**ENTRIES SUPPLIED**
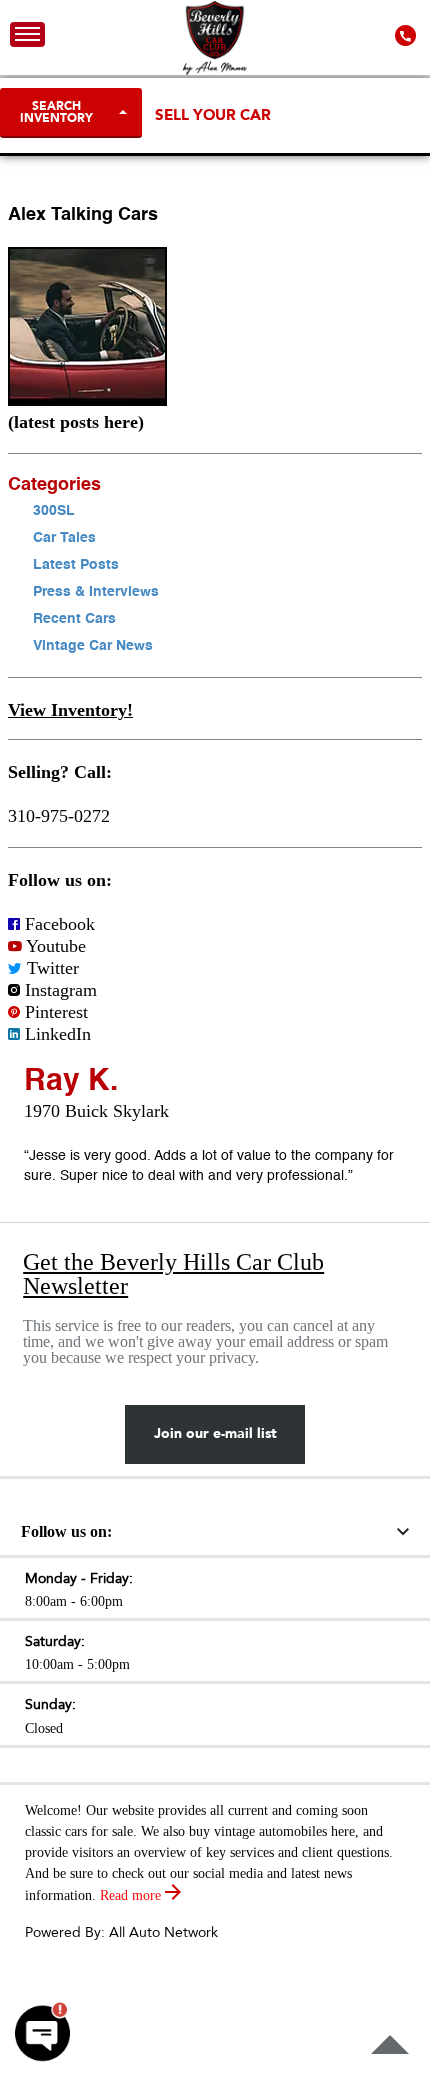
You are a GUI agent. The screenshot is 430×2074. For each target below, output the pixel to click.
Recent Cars (74, 619)
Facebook (57, 924)
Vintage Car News (93, 646)
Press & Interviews (96, 592)
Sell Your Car (213, 115)
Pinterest (54, 1012)
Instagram (58, 990)
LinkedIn (55, 1034)
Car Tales (64, 538)
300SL (54, 511)
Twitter (50, 968)
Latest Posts (76, 565)
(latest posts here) (76, 422)
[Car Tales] (87, 400)
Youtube (54, 946)
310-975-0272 (59, 816)
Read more (132, 1895)
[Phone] (407, 34)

**PROBLEM DETAILS**
With the pictures left out, return the listing above exactly as it stands.

**RESPONSE TO THE TASK**
You are a GUI agent. The screenshot is 430×2074. For each target below, output the pixel to click.
Recent Cars (74, 619)
Facebook (57, 924)
Vintage Car News (93, 646)
Press & Interviews (96, 592)
Sell Your Car (213, 115)
Pinterest (54, 1012)
Instagram (58, 990)
LinkedIn (55, 1034)
Car Tales (64, 538)
300SL (54, 511)
Twitter (50, 968)
Latest Posts (76, 565)
(latest posts here) (76, 422)
[Car Tales] (87, 400)
Youtube (54, 946)
310-975-0272 (59, 816)
Read more (132, 1895)
[Phone] (407, 34)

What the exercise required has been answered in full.